The acts came primarily from San Francisco and changed regularly to keep Tombstone's residents coming back. Singers, comedians, impersonators, clog and jig dancers, banjo players, and balladeers all took the Bird Cage stage. General admission was 50 cents; private boxes along the walls went for $2.50, and a well-stocked bar at the back served those upper-tier patrons by way of a dumb waiter. Notable entertainers who passed through Tombstone during these years included Eddie Foy, the Nellie Boyd Dramatic Troupe, the Royal Italian Marionette Troupe, and Black minstrel groups. By 1882, Tombstone had earned a reputation as a "show town," meaning traveling entertainers knew the audiences there were lively and the pay was good.

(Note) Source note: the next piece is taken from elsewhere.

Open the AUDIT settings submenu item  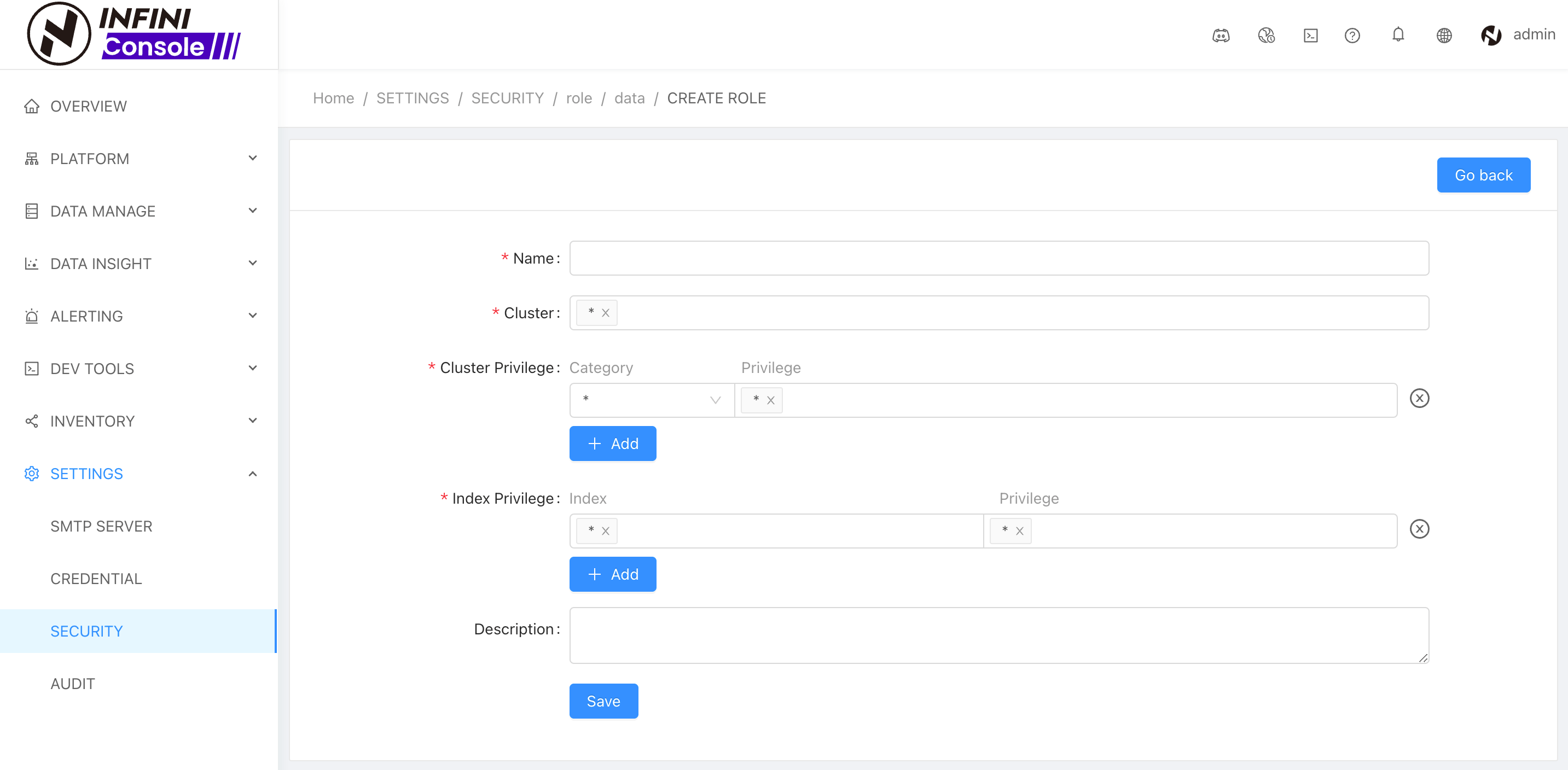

One of the theatre's most popular events was a Wednesday evening gathering that combined a domino party with a masquerade ball. Attendees came in costume, paraded down Allen Street before the festivities began, and danced in private dressing rooms provided for the ladies. The Bird Cage, for all its rough reputation, knew how to put on an event. It operated nightly until late 1885, when the mines had largely closed and the population had thinned enough to make nightly entertainment impractical.
The building sat empty for more than four decades. When Tombstone organized its first Helldorado celebration in October 1929, the Bird Cage was restored as a central attraction. Workers cleared out "forty years of rubbage," repaired the rotting floor, and brought the theatre back to life as a vaudeville showcase. Annie Duncan, known in her day as the "Tombstone Nightingale," returned to perform songs she had sung there in the 1880s, this time accompanied by a troupe of cancan dancers. The restored Bird Cage became part of the argument that Tombstone could offer a genuine Wild West experience no other town could match, and it has remained a Tombstone landmark ever since.
New on the Site
Recently Published
Several new articles went up this month, covering a range of Tombstone history:
- From Ore to Silver Bar — How raw silver ore was crushed, amalgamated, and refined into finished bars at the Tombstone mills.
- Ed Schieffelin: The Man Who Found Tombstone — The life of the stubborn prospector who ignored everyone's warnings and discovered one of the richest silver strikes in the West.
- Why Did The Mines Close? — The combination of flooding, pump failures, and falling silver prices that brought Tombstone's boom to an end.
- The Sonoran Earthquake of 1887 — The powerful tremor that struck Tombstone at 2:11 PM on May 3, 1887, shaking buildings and sending miners scrambling to the surface.
Did You Know?
Ed Schieffelin Days Is This Weekend
On April 18, 2026, Tombstone celebrates the man who started it all. Ed Schieffelin Days kicks off at 8:00 AM at the Goodenough Silver Mine (501 E. Toughnut Street) with the headline event: the Donkey Dash. Donkeys and their human partners race one of three courses: a 3-mile dash, a 6-mile trek, or a 13-mile endurance challenge through the surrounding desert. Watching the donkeys line up at the starting gate is entertainment on its own, but the real spectacle is the finish line.
The day goes well beyond the race. There is a drilling competition, a mucking competition, mine tours, live music, and food. Kids can try the pie-eating contest, Donkey Noodle Races, gold panning, and gem mining at the Lil Buckaroo Mine. Two new contests join the lineup this year: the Greased Pole Climbing Contest (first person to the top wins $250) and the Hay Bucking Contest, where contestants race to move and stack six bales of hay. Ed Schieffelin prospected these same hills with nothing but a pick and a conviction that silver was here somewhere. Celebrating his discovery with donkeys, drilling contests, and a greased pole seems like exactly the kind of commemoration he would have appreciated.
Until next month, keep digging up Tombstone's past.